## Work request
Where the line containing "Toggle the small yellow marker below the tree" appears in the records below, begin there and repeat each line exactly through the final one, dropping all pictures.

========================================

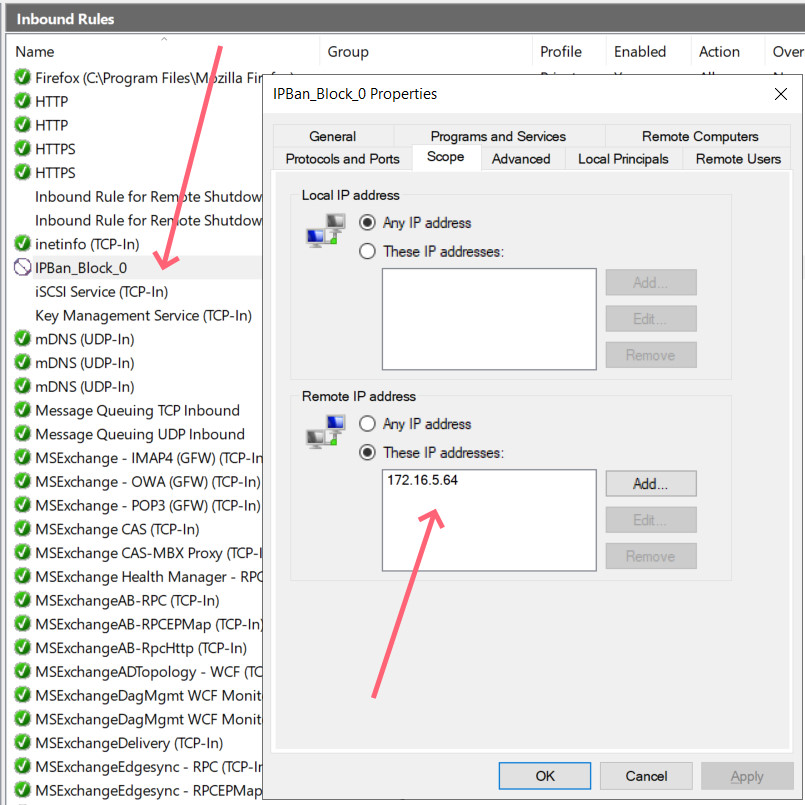
Task: Click the network computers icon under Remote IP address
Action: pos(326,432)
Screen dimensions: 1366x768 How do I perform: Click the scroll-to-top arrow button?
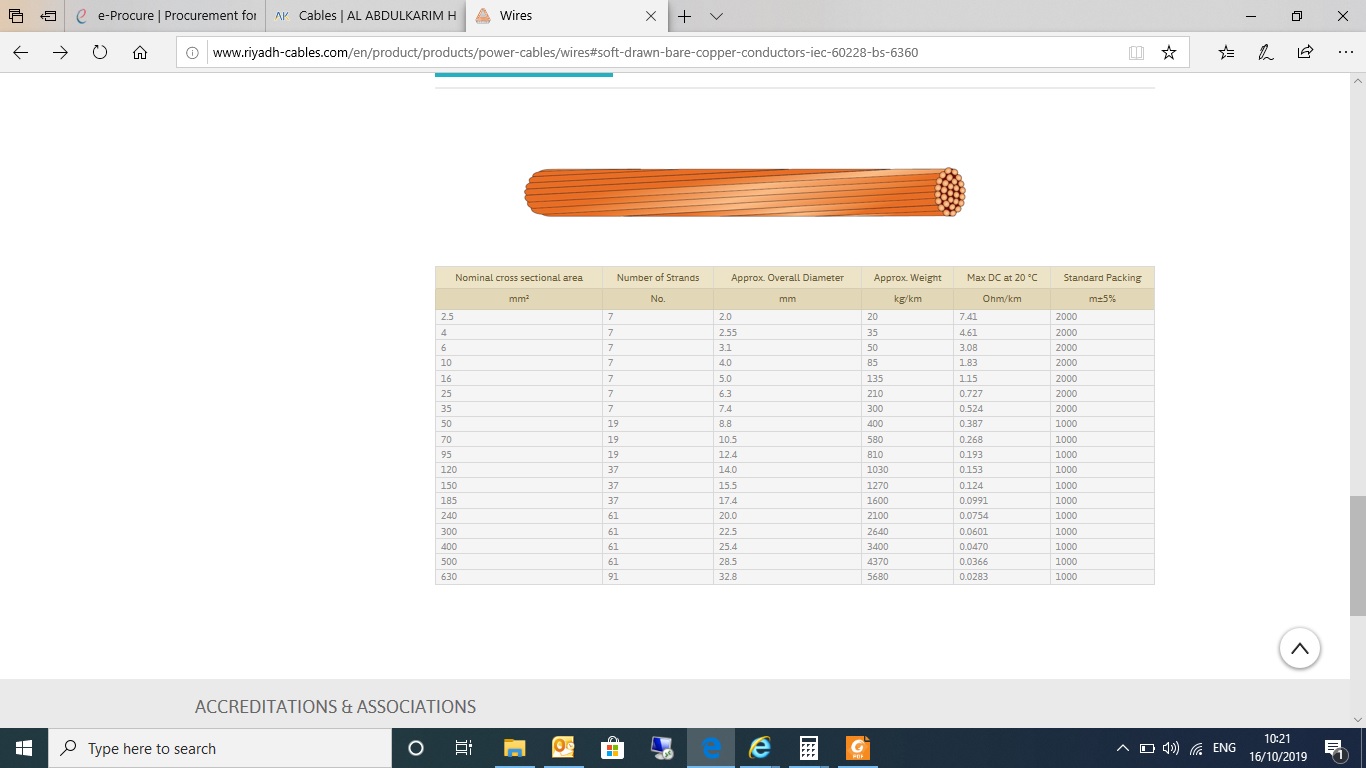[x=1299, y=648]
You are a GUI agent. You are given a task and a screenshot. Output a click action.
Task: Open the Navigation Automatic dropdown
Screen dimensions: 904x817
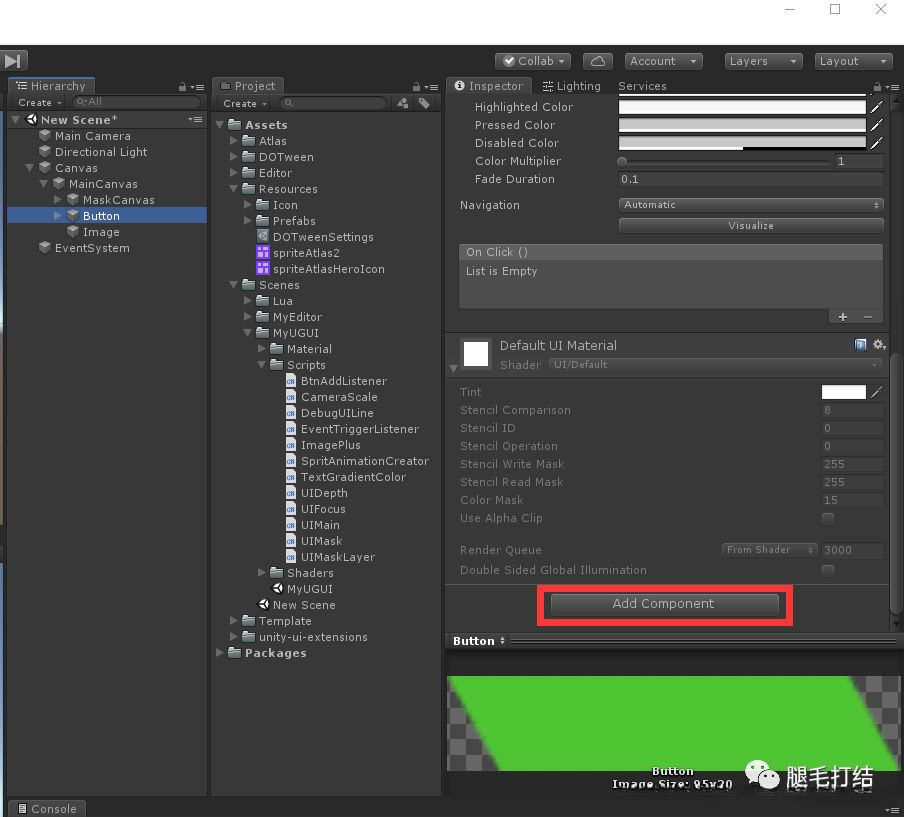coord(750,205)
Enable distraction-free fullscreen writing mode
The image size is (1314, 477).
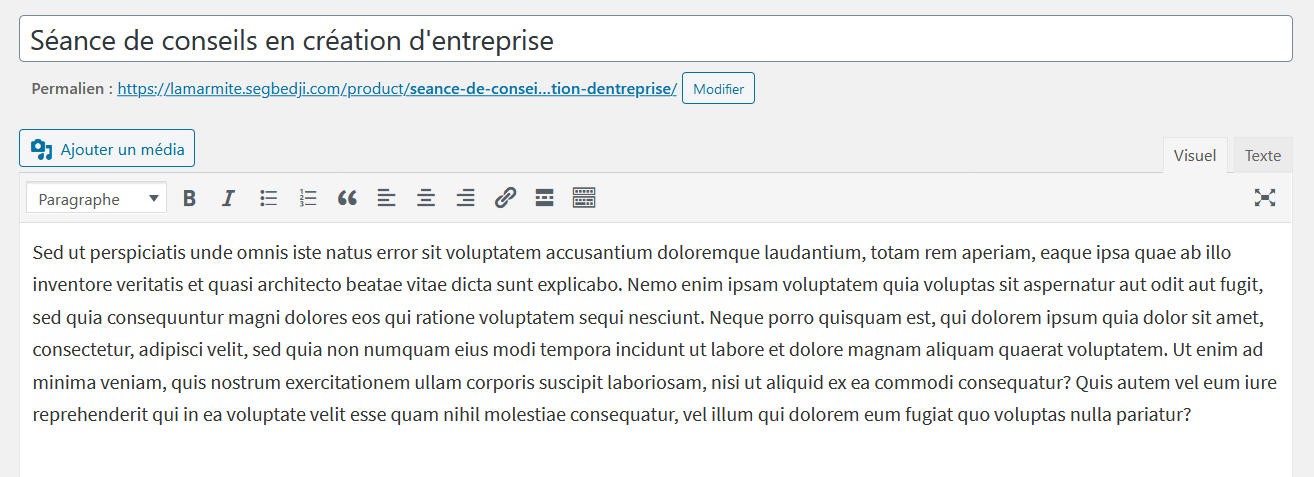point(1265,198)
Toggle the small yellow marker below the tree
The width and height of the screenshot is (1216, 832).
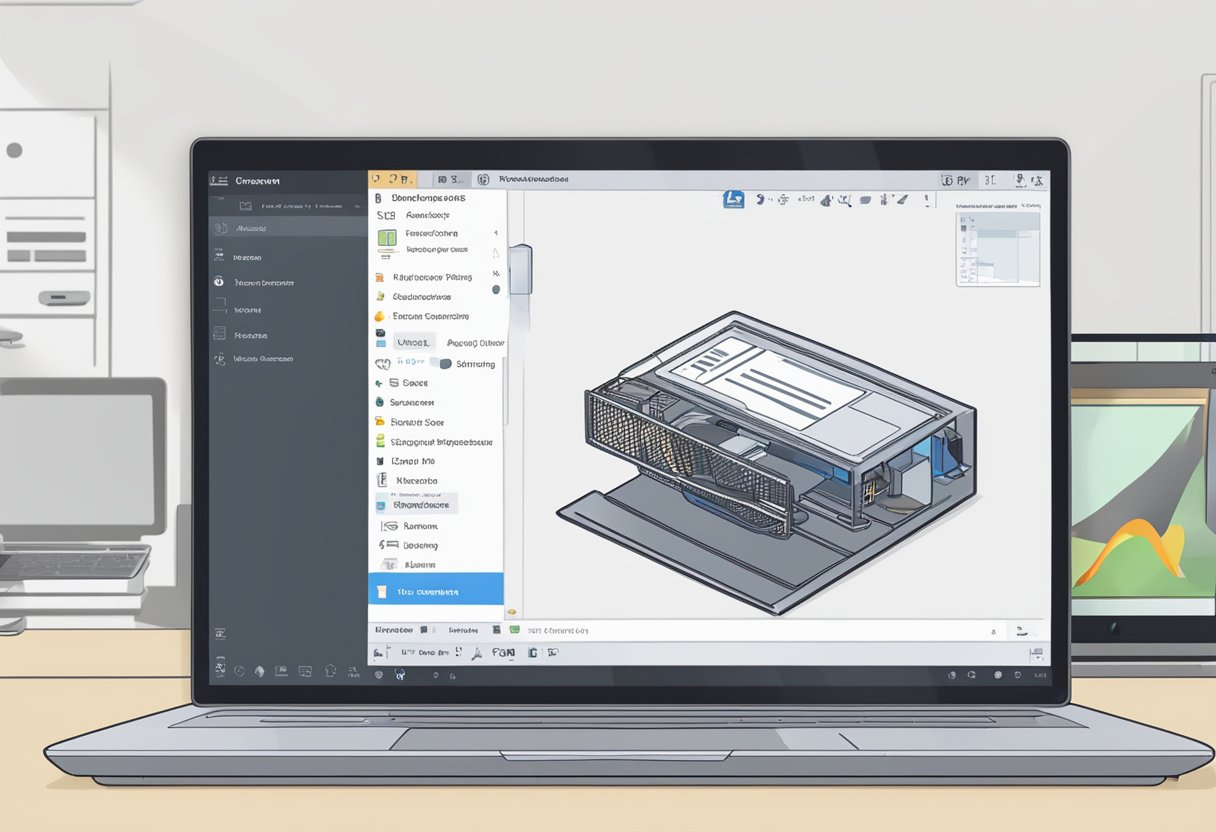pyautogui.click(x=511, y=612)
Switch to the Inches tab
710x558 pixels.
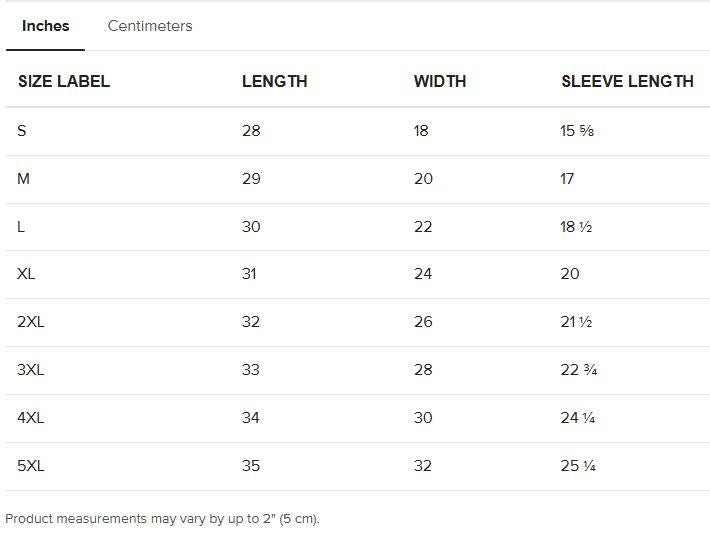click(x=45, y=26)
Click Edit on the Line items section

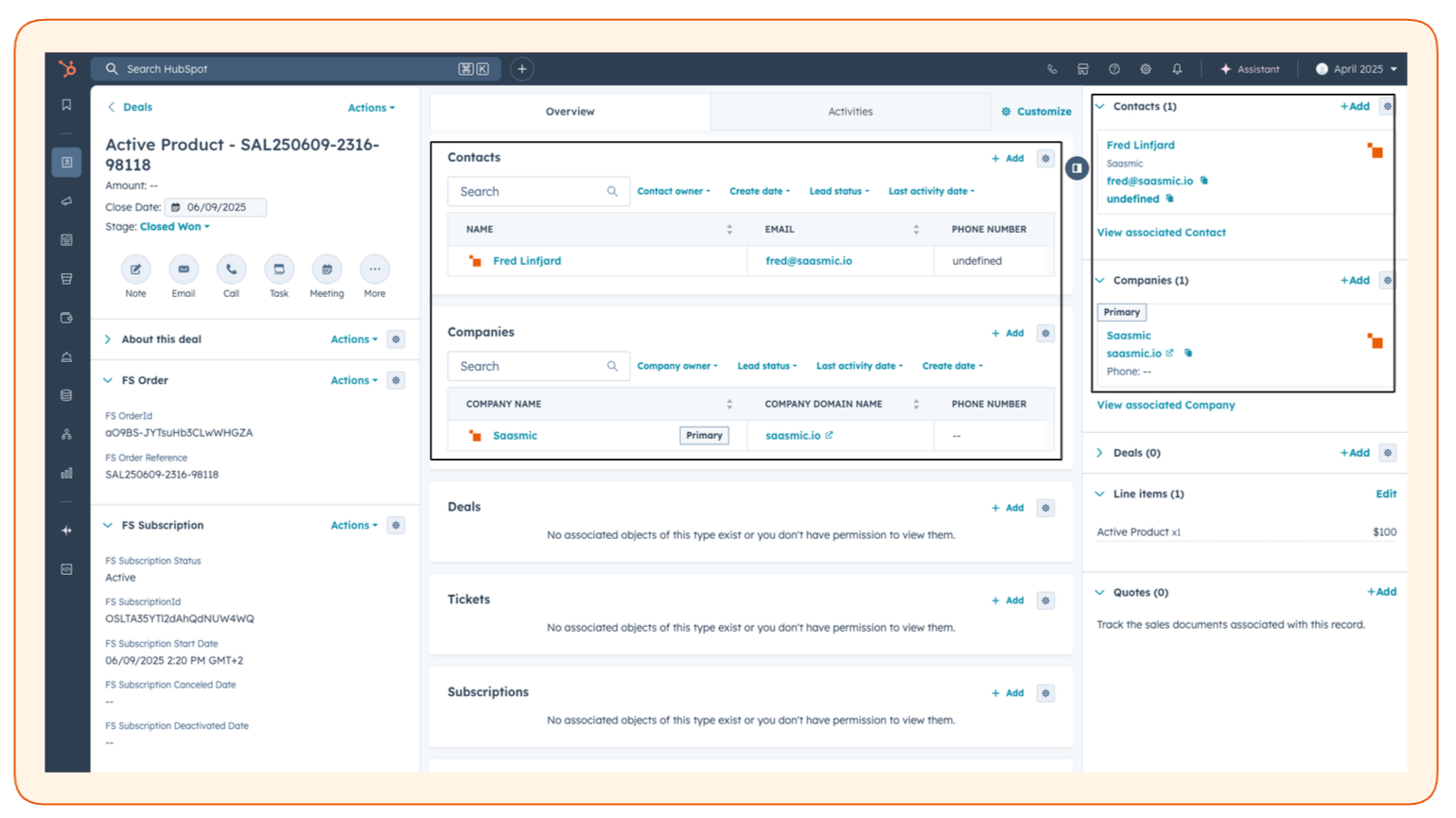click(x=1385, y=493)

========================================

## Written solution
Toggle the small yellow marker below the tree
The width and height of the screenshot is (1216, 832).
pyautogui.click(x=511, y=612)
Switch to the Inches tab
710x558 pixels.
click(x=45, y=26)
Click Edit on the Line items section

click(x=1385, y=493)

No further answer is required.